Naufrágio na costa da África deixa quase 50 mortos
Dezenas de pessoas ainda estão desaparecidas no mar
Pelo menos 49 pessoas morreram no naufrágio de um barco de migrantes forçados na costa da Mauritânia, na África, e dezenas de indivíduos ainda estão desaparecidos.
O balanço foi divulgado pela Gendarmaria do país africano nesta sexta-feira (29), dois dias depois de a embarcação virar no mar com 160 pessoas a bordo, sobretudo gambianos e senegaleses. Cerca de 20 náufragos foram resgatados com vida.
O barco havia partido da Gâmbia e tinha como destino as Ilhas Canárias, arquipélago pertencente à Espanha e que virou rota de migrantes forçados em busca de uma vida melhor e mais segura na União Europeia.

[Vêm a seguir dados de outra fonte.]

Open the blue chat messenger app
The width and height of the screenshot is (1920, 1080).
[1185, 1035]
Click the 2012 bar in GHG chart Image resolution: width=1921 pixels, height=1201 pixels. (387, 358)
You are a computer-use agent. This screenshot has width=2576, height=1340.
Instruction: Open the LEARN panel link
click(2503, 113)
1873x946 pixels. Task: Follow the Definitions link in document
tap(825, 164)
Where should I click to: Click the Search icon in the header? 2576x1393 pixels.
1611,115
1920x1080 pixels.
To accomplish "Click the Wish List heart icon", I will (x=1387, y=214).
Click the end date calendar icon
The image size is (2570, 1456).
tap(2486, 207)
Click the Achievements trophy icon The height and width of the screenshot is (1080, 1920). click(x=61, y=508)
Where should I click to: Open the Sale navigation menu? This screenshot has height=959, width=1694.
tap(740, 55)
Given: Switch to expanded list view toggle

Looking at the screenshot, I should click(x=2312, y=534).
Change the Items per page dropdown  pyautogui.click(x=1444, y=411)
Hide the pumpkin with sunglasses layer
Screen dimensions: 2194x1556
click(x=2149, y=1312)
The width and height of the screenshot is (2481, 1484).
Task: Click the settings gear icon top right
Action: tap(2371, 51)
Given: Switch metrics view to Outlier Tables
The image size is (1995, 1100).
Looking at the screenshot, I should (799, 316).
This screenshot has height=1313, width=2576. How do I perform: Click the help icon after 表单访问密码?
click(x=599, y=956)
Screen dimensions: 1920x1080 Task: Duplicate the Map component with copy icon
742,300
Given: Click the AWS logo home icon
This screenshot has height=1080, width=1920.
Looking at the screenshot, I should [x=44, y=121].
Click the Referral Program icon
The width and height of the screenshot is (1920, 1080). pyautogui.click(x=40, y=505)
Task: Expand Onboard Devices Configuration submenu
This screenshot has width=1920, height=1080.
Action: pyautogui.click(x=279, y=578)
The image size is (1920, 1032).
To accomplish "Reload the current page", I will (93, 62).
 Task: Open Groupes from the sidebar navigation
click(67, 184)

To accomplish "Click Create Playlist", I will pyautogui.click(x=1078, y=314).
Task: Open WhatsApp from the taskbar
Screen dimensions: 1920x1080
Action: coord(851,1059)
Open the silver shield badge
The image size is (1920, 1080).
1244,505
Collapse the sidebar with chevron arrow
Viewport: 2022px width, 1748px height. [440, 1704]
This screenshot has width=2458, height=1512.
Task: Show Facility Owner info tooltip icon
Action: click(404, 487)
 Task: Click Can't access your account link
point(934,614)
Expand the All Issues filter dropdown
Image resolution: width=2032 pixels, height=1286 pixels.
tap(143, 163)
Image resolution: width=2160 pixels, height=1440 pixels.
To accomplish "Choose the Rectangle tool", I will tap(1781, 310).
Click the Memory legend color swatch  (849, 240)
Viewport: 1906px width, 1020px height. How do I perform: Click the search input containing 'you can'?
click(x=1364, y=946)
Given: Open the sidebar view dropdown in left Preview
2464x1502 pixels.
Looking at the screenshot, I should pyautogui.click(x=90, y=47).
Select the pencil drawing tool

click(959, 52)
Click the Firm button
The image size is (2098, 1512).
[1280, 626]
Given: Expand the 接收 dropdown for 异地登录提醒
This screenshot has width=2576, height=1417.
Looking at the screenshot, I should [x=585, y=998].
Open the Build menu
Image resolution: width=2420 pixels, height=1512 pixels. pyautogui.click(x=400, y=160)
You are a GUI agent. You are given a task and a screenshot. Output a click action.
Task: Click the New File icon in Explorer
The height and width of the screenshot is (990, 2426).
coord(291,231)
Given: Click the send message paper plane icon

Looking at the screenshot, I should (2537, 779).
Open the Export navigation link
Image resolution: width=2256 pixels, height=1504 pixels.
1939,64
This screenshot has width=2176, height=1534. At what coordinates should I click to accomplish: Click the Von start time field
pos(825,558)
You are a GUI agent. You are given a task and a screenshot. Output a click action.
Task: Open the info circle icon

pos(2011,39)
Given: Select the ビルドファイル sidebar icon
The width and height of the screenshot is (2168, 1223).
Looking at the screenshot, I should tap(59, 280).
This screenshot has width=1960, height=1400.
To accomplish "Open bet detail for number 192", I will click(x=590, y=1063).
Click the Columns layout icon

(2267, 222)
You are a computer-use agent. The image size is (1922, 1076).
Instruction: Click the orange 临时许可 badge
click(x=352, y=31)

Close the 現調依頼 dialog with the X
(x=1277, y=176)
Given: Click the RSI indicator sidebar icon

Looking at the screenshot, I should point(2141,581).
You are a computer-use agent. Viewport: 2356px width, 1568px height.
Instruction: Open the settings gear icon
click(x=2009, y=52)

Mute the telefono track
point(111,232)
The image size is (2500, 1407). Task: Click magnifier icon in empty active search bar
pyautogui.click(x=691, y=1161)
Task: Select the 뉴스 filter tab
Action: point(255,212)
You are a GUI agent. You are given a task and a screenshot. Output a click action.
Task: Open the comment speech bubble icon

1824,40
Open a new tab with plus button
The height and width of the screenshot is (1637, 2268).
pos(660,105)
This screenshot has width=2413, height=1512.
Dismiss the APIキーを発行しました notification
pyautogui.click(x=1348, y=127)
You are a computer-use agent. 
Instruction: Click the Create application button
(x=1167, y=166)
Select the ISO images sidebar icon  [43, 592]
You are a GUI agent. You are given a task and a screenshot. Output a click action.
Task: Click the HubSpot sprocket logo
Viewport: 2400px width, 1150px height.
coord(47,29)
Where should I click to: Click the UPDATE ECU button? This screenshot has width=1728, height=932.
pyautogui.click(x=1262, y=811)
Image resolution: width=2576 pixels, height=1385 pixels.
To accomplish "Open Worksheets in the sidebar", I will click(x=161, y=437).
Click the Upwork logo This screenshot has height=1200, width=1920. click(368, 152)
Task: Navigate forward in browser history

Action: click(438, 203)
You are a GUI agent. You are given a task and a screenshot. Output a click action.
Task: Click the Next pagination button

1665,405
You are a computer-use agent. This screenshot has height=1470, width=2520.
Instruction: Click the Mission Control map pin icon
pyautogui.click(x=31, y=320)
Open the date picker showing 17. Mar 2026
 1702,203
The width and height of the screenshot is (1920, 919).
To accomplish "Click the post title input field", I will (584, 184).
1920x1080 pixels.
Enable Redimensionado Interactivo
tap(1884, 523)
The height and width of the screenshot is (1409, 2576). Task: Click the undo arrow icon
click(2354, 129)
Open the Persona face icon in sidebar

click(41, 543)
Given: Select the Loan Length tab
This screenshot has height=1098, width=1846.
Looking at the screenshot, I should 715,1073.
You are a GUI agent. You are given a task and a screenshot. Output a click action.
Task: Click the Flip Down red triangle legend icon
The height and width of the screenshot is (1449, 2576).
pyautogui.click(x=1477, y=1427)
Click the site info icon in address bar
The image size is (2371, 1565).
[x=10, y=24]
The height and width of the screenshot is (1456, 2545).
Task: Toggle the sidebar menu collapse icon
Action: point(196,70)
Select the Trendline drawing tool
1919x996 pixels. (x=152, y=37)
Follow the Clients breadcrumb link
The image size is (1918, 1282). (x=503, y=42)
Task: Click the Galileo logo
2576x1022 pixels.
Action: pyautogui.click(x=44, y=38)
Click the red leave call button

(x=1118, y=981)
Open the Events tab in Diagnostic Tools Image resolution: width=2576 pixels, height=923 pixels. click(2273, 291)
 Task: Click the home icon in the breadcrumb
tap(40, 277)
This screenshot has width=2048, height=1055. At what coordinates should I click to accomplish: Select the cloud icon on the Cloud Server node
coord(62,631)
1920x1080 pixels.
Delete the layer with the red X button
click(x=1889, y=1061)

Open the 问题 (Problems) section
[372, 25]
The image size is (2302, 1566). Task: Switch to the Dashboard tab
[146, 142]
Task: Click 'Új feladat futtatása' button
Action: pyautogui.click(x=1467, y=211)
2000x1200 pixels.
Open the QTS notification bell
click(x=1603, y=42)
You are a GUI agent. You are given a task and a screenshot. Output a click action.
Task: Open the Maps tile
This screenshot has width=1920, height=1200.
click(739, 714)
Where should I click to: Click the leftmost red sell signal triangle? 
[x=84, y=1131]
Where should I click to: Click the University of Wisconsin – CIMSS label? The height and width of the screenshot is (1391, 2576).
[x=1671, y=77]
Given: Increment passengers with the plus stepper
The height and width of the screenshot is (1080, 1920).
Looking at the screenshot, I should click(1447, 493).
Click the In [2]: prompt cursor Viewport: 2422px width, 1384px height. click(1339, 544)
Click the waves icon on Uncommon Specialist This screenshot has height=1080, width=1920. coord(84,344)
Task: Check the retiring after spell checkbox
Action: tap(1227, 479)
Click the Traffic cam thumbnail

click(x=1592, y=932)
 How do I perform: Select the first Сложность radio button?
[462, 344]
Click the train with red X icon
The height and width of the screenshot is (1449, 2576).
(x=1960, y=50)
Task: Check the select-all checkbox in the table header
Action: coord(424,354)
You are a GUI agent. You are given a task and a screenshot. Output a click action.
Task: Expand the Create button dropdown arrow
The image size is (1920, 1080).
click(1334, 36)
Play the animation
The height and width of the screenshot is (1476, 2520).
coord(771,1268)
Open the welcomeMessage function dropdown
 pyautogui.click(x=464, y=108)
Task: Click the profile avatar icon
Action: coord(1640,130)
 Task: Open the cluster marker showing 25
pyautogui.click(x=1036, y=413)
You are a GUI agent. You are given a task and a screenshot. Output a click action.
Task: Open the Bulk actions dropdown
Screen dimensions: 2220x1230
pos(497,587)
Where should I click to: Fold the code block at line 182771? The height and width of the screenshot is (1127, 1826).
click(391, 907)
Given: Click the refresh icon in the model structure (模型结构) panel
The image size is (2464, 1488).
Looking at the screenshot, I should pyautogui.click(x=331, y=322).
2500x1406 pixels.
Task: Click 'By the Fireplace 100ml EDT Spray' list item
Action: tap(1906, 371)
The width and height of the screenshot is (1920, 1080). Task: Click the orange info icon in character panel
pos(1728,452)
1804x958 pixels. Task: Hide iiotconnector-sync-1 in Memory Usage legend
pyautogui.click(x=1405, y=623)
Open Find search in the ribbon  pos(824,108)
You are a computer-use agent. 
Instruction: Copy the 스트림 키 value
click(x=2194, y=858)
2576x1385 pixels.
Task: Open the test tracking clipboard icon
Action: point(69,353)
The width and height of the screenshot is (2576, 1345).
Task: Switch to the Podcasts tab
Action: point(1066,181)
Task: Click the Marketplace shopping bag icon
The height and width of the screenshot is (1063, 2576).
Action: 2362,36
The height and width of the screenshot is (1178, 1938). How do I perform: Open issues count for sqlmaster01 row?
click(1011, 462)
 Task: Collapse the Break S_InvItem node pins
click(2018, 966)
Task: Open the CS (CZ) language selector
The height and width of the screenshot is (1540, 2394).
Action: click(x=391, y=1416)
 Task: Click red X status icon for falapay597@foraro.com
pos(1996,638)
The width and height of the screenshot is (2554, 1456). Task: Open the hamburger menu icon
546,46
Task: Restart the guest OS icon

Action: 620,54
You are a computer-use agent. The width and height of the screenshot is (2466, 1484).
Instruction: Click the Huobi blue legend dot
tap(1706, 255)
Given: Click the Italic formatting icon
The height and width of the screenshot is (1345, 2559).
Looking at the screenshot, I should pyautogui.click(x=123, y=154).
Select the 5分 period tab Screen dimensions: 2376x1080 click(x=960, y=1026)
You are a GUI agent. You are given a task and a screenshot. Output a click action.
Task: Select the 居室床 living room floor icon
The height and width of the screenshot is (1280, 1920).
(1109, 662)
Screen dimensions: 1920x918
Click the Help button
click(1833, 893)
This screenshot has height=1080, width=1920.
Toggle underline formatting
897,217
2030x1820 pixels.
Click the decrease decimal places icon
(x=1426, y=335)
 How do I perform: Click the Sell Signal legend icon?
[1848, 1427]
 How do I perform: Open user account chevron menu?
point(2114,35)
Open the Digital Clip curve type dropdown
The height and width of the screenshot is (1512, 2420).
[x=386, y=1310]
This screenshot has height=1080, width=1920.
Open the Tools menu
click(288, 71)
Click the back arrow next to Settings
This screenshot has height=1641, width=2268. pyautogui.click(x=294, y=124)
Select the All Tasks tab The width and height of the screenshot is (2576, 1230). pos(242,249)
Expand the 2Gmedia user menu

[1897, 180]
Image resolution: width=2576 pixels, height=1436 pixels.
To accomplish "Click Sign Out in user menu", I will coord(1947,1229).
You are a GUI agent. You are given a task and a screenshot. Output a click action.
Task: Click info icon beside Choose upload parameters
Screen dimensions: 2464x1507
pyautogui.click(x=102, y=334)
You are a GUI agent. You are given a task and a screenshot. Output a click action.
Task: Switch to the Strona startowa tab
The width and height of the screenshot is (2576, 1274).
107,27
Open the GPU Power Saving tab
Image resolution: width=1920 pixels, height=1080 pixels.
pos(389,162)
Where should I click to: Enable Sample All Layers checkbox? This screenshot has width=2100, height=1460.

"Estamos diante de uma das maiores tragédias migratórias desse verão", disse Helena Maleno, porta-voz da ONG espanhola Caminando Fronteras, que atende migrantes e refugiados nas fronteiras entre UE e África.
Segundo relatos dos sobreviventes, o barco navegou durante seis dias antes de virar no mar.
De acordo com a Organização Internacional para as Migrações (OIM), 70 migrantes morreram ou desapareceram na rota atlântica entre a costa da África e as Canárias em 2025, número que ainda não inclui o naufrágio desta semana. Em 2024, foram 739 fatalidades.